Open AdhocMan opened 2 years ago
I've now modified the python interface, such that the dimension can be used instead of the number of modes for type 3 transforms (similarly to how it works for fiNUFFT). Also, the python interface now also works with cupy in addition to pycuda.
The tests seem to pass, so this is now ready for review.
It's been a while now, so I'm wondering if anyone would be willing to provide some feedback?
Apologies for the delay. I'm just getting back from holiday. Hope to look at this later in the week.
Dear Simon, This is an impressive and ambitious feature addition! This required understanding the inner workings of FINUFFT type 3 - not easy - and mashing them up with cuFINUFFT. We will be delighted to bring it in... given time, since it's nontrivial. Could I ask what your application is?
I have pulled and tested your C++ tester on an A100, and find that: 1) math seems to check out to required accuracy - congratulations - this is not easy! 2) performance in larger problems is sadly entirely dominated by the trig function evals in setpts. Eg:
(base) ahb@workergpu035 /mnt/home/ahb/numerics/cufinufft> bin/cufinufft3d3_test 1 1e6 1e6 1e-6
[time ] dummy warmup call to CUFFT 0.0176 s
[time ] cufinufft plan: 2.65e-05 s
[time ] kernel fser (ns=7): 0.000108 s
[time ] Allocate GPU memory plan 2.61e-05 s
[time ] Copy fwkerhalf1,2 HtoD 2.66e-05 s
[time ] CUFFT Plan 0.0139 s
[time ] Allocate GPU memory NUpts0.000238 s
[time ] Setup Subprob properties 0.000648 s
[time ] Allocate GPU memory NUpts0.000263 s
[time ] Setup Subprob properties 0.000784 s
[time ] cufinufft setNUpts: 0.67 s
[time ] Initialize fw 6.14e-06 s
[time ] Spread (1) 0.0474 s
[time ] Amplify & Copy fktofw 1.33e-05 s
[time ] CUFFT Exec 4.4e-05 s
[time ] Unspread (1) 0.00809 s
[time ] Inner type 2 execution (1) 0.00819 s
[time ] Deconvolve 3.89e-05 s
[time ] cufinufft exec: 0.0557 s
[time ] Free gpu memory 0.00417 s
[time ] Free gpu memory 0.0054 s
[time ] cufinufft destroy: 0.00542 s
[Method 1] 1000000 U pts to 1000000 NU pts in 0.731 s: 1.37e+06 NU pts/s
(exec-only thoughput: 1.8e+07 NU pts/s)
[gpu ] one targ: rel err in F[500000] is 4.17e-07
Even though exec is good (20M pts/sec), overall speed is slower than CPU code on my ryzen laptop running
test/finufft3d_test 1e2 1e2 1e2 1e6 1e-6
:( But this is entirely due to setNUpts. Solution is to have GPU do the trig funcs, ie reimplement onedim_nuft_kernel on the GPU shared across its threads. @MelodyShih was due to do this for the CPU function onedim_fseries_kernel, which otherwise is a unnecessary bottleneck in 1d1, 1d2. I encourage her to try that at a down-moment during thesis write-up :) But the codes would look v similar.
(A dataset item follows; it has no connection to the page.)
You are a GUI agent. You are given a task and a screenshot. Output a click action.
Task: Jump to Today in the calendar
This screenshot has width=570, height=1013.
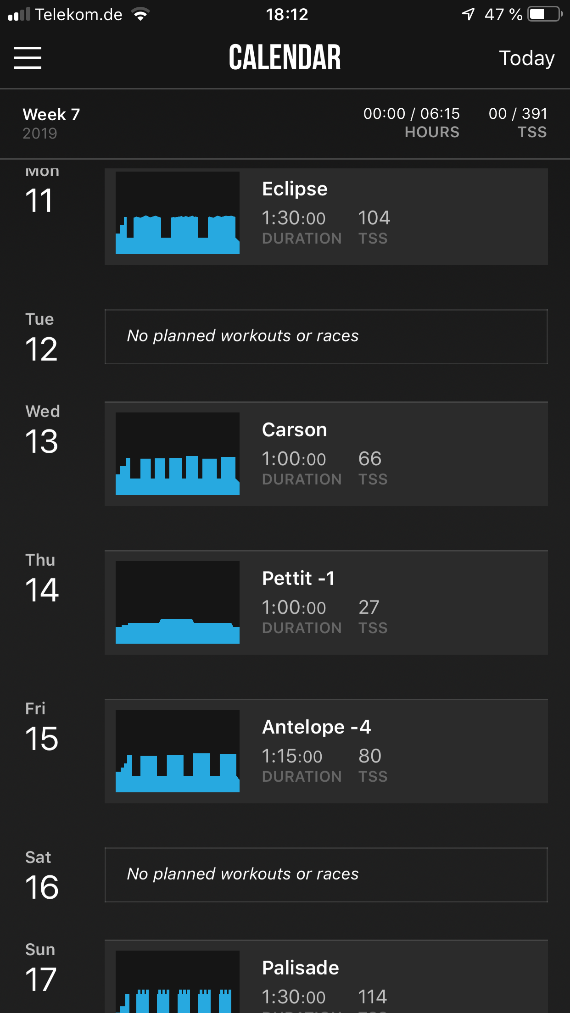(526, 58)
Other things to keep in mind:
If you look in my CPU code type-3 tester https://github.com/flatironinstitute/finufft/blob/69aff52bd5eebb28ea0521bcc303cab1e201715b/test/finufft3d_test.cpp#L153 as the problem size grows I grow the space-bandwidth product by making the box in which the (s,t,u) freq targs live grow in proportion to N1,N2,N3, which in this case each should be around N^{1/3}. You'll want to add something like this, since in your tester the FFT is always of size O(1), hardly realistic! Note cufft is ridiculously fast in the above timings :) Feel free to bring in that CPU tester. We somehow want to minimize new code (not sure how, other than a joint tester..).
Since you started, Melody has implemented 1d1 and 1d2, and I cleaned up the Makefile test tasks to match. You may find it easier to base your Makefile off of that.
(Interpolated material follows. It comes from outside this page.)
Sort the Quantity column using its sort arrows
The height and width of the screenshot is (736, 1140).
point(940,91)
I don't know cupy, but is that something you can apply to the rest of the project or just 3d3?
Ok, that's enough for now! Maybe the rest of the devs have other comments? Thanks, Alex
Thank you both for reviewing this.
I'm happy to hear that you could successfully run the tests on your system.
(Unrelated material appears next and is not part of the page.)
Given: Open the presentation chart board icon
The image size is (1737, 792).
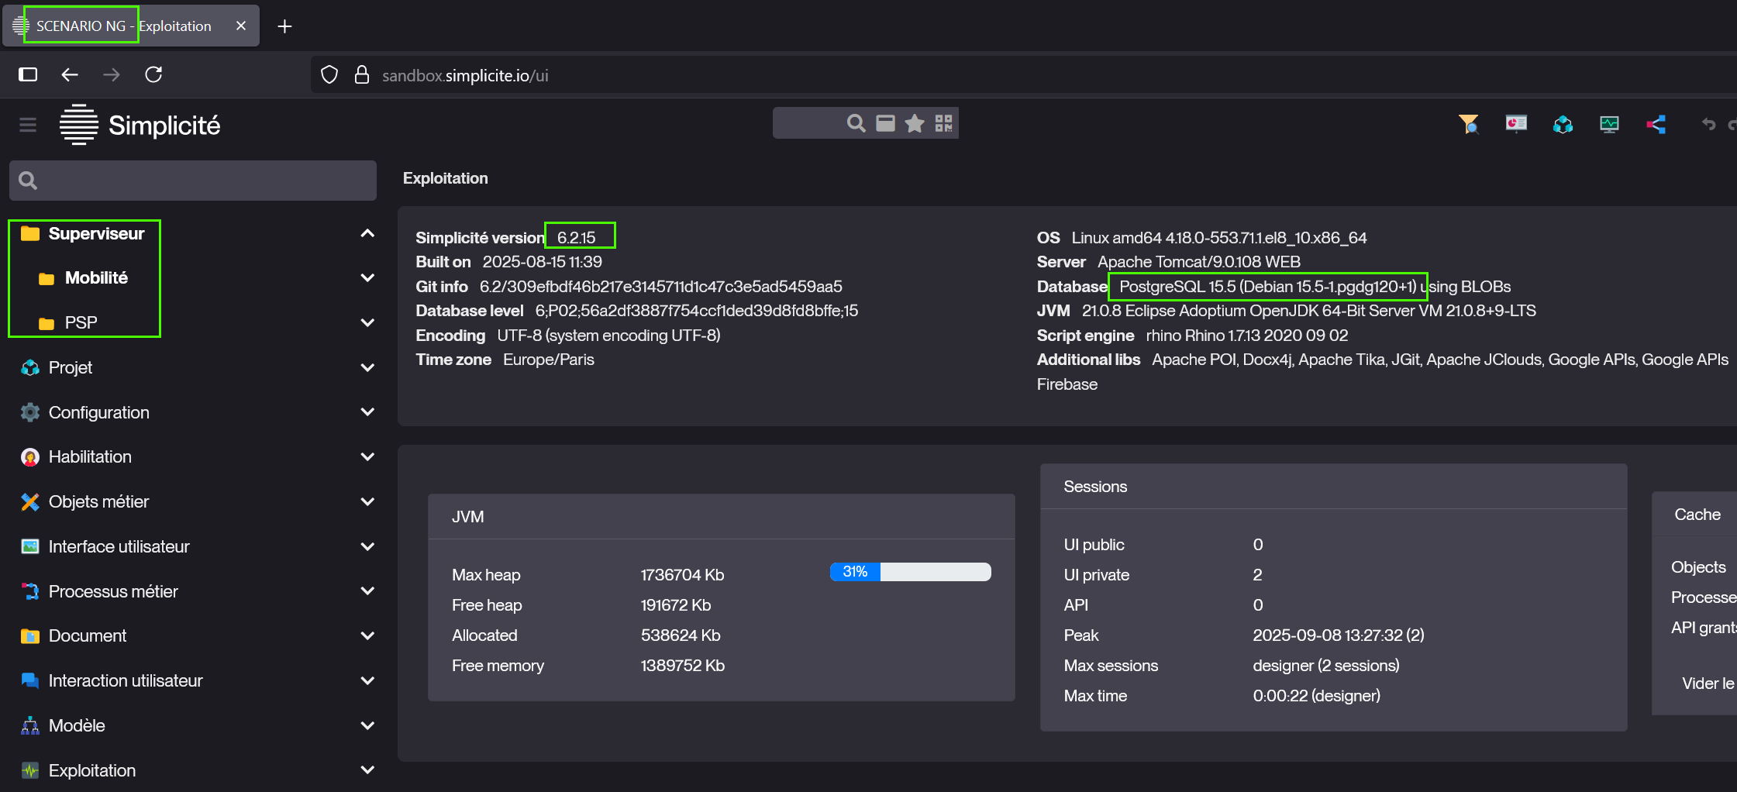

The application I'm working on is an imaging algorithm for radio astronomy. For us, performance of the execution is more important then setpts
, since we execute multiple times with the same points. So I did not focus much on accelerating the setup, but good to hear that some work is already being done to help there.
I've rebased my branch on the latest master, so it should now be up to date (including the Makefile, where I also added a single precision test now). The changes required for cupy have been reverted and can be discussed separately.
@AdhocMan Thanks for addressing the changes. There's just one thing left regarding the templates.
@ahbarnett @MelodyShih Are we good otherwise?
@janden Thanks for taking another look at this. Regarding templates, I'd argue that they are far more maintainable, since the compiler automatically takes care of each typed instance. And it looks like, that the only place where such macros are currently defined is in API header files, so adding this implementation detail there would just clutter the interface. Any chance you could warm up to the idea of using templates? While there may not be instances of defining new templated classes so far, there are certainly many cases of usage through standard library and thrust calls.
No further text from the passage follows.